China’s market slipped on Tuesday after Beijing made an effort to temper the risks surrounding the nation’s high debt.
Wednesday, December 10, 2014
At a summit in Beijing this week policymakers are expected to indicate there will be a period of sluggish economic growth – a result of years of amassing debt to drive higher growth.
The benchmark Shanghai Composite Index dropped 5.4% for its sharpest decline since 2009. China’s stock market had raced forward in the last few weeks to become the top performing index worldwide, so the recent loss was particularly jarring.
“The new rule is to prevent risks from building up further as a result of high leverage in the market,” Xu Hanfei, analyst at Guotai Jun’an, told MarketWatch.
China’s structural reforms center on a lower reliance on debt. The hope is that the rapid, risky expansion of recent years will give way to slower, steadier, more stable growth.
Global markets react to China’s move
Stock indices across the globe fell as a result of China’s fiscal reform, according to The Wall Street Journal. Political unease in Greece contributed to global economic concerns. The Stoxx Europe 600 lost 1.6%. In the US, stocks opened lower across the board. The Dow and S&P 500 fell 0.9% while the Nasdaq dropped 1.1%. Today’s drop in the US followed significant losses on Monday despite seven consecutive weeks of gains from the Dow and S&P 500.
“China seems to be tightening the funding screws in the name of financial transparency,” John Brady, managing director at futures brokerage R.J. O’Brien & Associates, told The Wall Street Journal.

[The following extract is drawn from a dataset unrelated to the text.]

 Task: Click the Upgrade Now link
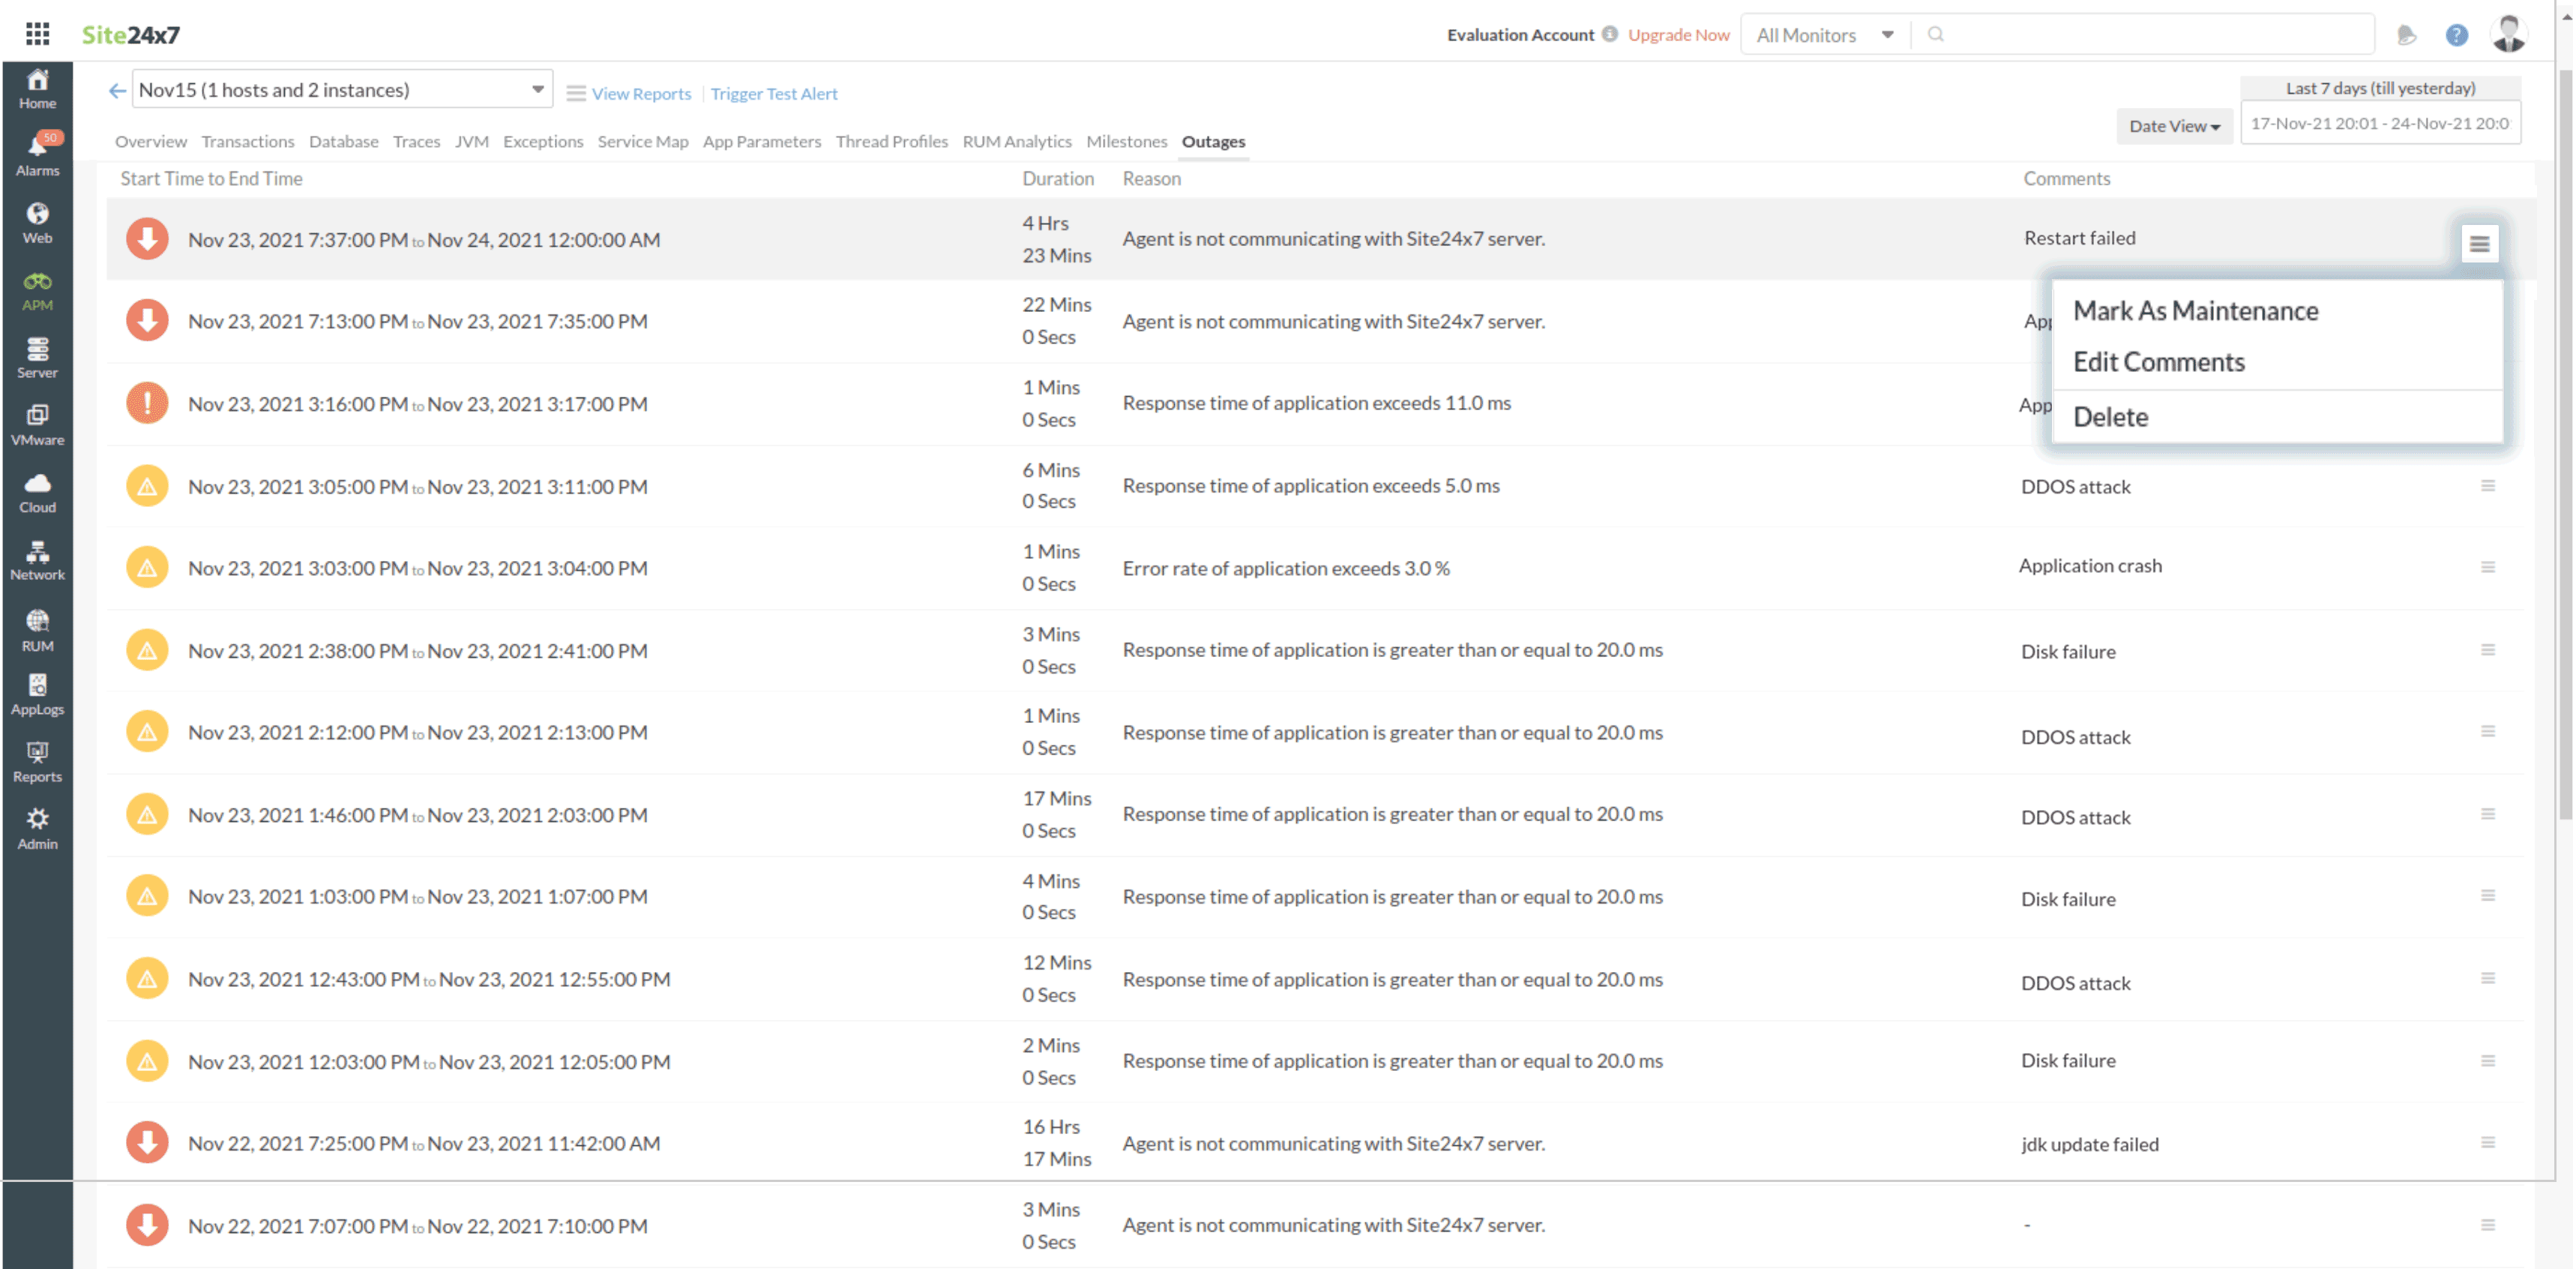(x=1678, y=35)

In Greece, the government decided on a parliamentary election for president two months ahead of schedule on December 17. The news came on the heels of eurozone finance ministers’ decision to extend Greece’s financial bailout talks into 2015. A Greek debt crisis in 2012 led to concerns over the eurozone’s reliability and global markets declined. Investors are concerned a similar outcome might be looming.